Format the records in the stretch from the line containing "Where should I" through the line containing "point(904,523)" as a two-column CSV with columns "prompt" and "target". Give one row per record, with its text and its answer each in a single quoted field and any line breaks turned into spaces.

• Task material:
>> START
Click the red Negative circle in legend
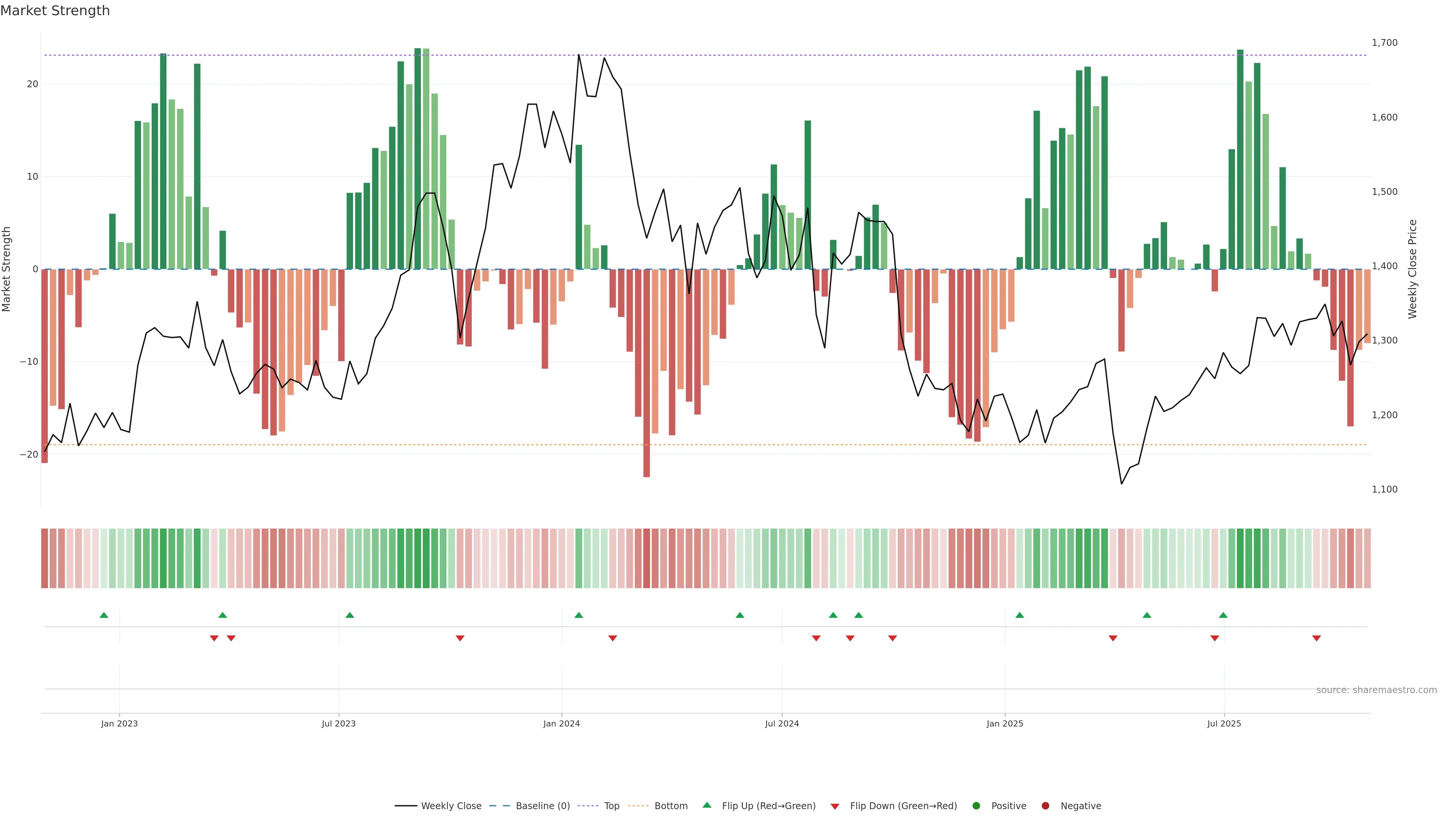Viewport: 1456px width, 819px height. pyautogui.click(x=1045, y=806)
>> END
>> START
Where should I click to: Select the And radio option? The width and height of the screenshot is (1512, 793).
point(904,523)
>> END
>> START
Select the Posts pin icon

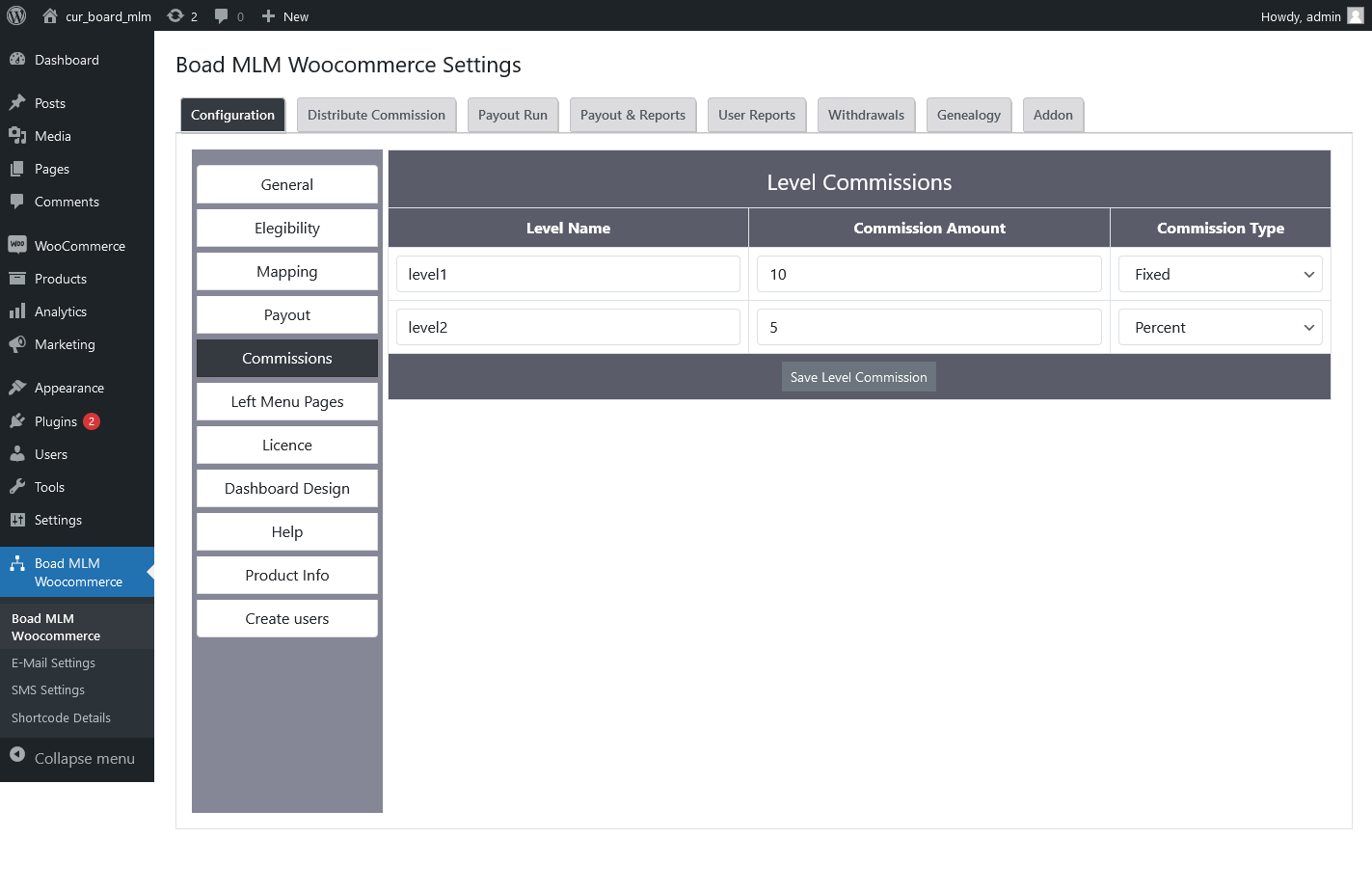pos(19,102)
>> END
• Final result:
prompt,target
"Where should I click to: Select the And radio option? The width and height of the screenshot is (1512, 793).","point(904,523)"